## Task statement
Count how many lines in the material below hold the word "COSMÉTICOS"; the reply is that number alone.
Top of Dataset content
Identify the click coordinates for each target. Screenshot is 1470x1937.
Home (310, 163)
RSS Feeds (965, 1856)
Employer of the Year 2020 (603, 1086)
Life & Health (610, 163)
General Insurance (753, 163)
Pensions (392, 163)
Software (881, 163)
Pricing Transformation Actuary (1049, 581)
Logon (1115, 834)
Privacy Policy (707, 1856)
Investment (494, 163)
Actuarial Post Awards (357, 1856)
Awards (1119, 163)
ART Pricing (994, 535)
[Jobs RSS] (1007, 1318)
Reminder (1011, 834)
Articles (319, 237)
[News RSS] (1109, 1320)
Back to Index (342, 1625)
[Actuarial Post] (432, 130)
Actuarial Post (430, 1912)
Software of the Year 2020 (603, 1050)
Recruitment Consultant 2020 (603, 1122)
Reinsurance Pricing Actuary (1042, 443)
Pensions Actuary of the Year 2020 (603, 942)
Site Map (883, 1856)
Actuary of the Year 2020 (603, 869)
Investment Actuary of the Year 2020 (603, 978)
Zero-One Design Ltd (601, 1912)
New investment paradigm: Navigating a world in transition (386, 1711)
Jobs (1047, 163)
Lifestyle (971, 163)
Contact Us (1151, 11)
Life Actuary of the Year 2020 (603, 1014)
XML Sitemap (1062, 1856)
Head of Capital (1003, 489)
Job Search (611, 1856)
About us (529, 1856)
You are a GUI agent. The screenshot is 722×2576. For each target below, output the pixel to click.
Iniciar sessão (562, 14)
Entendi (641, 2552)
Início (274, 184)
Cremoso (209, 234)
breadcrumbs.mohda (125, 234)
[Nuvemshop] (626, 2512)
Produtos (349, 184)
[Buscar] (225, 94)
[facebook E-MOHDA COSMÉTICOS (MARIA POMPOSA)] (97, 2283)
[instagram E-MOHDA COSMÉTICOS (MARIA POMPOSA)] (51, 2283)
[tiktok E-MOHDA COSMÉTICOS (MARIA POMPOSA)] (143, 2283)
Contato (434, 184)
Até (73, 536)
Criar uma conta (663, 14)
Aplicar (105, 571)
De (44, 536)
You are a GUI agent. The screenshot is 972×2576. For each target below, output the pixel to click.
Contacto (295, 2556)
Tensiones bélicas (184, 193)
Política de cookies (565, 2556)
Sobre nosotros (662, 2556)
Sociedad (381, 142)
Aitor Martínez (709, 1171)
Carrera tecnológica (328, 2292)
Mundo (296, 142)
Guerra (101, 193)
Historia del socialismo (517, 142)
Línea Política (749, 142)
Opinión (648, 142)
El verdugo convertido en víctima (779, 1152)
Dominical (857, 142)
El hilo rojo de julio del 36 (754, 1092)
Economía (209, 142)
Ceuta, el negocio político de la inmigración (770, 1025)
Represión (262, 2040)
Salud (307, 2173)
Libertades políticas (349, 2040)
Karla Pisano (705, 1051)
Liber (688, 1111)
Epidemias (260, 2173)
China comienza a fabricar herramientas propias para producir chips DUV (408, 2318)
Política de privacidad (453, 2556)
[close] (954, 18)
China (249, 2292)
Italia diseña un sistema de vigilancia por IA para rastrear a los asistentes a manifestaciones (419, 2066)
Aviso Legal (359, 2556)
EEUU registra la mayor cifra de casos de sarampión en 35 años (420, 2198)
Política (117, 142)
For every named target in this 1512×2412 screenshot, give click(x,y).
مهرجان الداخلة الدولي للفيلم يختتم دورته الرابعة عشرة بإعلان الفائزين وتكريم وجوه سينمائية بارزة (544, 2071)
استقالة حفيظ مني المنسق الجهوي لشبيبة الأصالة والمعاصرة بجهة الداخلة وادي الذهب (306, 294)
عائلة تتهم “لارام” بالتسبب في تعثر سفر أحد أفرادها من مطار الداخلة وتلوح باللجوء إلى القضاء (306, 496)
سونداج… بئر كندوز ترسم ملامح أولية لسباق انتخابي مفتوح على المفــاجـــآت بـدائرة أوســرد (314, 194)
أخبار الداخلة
Bottom of Dataset content
## Your solution
3